The district received 10 proposals for new headquarters. The two leading proposals are in the current Blue Cross building on Riverside Avenue in Brooklyn and a new building at the JTA Regional Transit Center.
The board can accept a proposal or remain at its current site.
If the board stays, however, as its news release notes, there are major drawbacks: The building has offices built for the world of 40 years ago, and it needs major capital improvements. There is outdated technology, less parking than other options and limited growth possibilities. There ought to be a better way.
At City Hall: The local mistake continues
From the Southbank, where progress is being made at Duval Schools HQ, now let’s turn our gaze to the Northbank, where city government continues a mind boggling summer schedule that serves no one.
“That’s the way it has always been done” is the mantra of a poor manager.
Yet, a ridiculous election schedule forces new mayors to present a budget for a complicated consolidation government soon after taking office.
That’s nuts. Governing is difficult enough in good times. That goes double for a rare form of government that combines both city and county roles — the consolidated government of Jacksonville and Duval County.
Yet city leaders have been unwilling to make a one-time change in local elections that would greatly improve transitions for new mayors.
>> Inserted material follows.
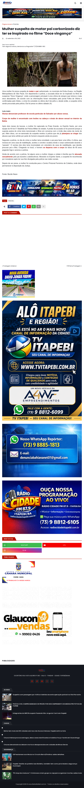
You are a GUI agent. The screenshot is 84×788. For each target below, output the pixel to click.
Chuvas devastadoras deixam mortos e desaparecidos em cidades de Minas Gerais (36, 745)
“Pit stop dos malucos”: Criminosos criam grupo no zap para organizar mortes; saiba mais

Jacksonville, like many Florida cities, holds its local elections in the spring. But because Jacksonville’s fiscal year begins on Oct. 1, that means when a new mayor takes office on July 1, the administration must immediately present a budget to the City Council. Crazy.
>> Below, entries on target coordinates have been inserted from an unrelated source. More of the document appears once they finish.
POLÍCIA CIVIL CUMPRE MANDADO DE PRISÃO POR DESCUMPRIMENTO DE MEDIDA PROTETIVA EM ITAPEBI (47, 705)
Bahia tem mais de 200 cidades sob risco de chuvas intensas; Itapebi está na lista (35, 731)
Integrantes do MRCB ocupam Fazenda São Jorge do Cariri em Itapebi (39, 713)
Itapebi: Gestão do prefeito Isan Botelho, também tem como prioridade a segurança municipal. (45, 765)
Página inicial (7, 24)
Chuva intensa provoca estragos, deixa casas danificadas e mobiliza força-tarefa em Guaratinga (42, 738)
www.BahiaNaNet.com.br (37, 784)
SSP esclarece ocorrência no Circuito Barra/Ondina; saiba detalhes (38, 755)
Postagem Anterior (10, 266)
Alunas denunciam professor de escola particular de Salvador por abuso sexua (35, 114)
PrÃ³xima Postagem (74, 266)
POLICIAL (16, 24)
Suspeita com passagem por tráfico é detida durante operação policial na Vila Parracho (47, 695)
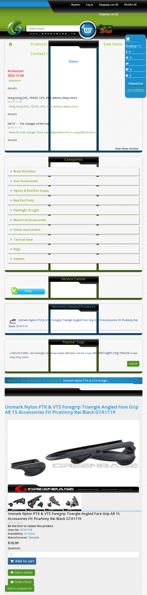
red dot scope (84, 353)
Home (11, 380)
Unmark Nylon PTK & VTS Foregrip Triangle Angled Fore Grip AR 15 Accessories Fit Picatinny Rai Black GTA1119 (73, 322)
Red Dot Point (22, 200)
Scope (134, 353)
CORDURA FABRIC (19, 353)
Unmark (33, 537)
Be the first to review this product (30, 526)
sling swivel (22, 357)
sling (12, 357)
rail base (70, 353)
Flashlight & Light (25, 210)
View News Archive (126, 148)
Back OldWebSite (136, 90)
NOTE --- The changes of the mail (29, 123)
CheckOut (135, 83)
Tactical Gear (22, 239)
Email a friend (20, 582)
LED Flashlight (37, 353)
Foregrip (52, 380)
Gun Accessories (24, 181)
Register (75, 4)
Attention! (16, 71)
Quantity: (14, 548)
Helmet (17, 259)
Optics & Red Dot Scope (30, 190)
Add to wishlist (21, 572)
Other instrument (25, 230)
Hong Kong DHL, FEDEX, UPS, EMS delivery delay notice (42, 98)
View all (133, 363)
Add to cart (22, 561)
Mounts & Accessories (28, 220)
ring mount (121, 353)
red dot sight (102, 353)
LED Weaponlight (55, 353)
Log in (89, 4)
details (12, 88)
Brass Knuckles (23, 171)
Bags (15, 249)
The solution is remarkably simple. Move elections to the fall of off years so that local elections will continue to be held free of state and national influence. Let the new administration take office on Jan. 1. That will give the new administration a good six months before having to submit a new budget for the fiscal year.
So what’s the problem? In a transition year, one group of local officials would receive a few more months in office — but just once. That shouldn’t be a big deal, but apparently it has been enough to prevent a logical change.
As I learned in my 15 years as editorial page editor of The Florida Times-Union, precedents are incredibly powerful, even when they make no sense.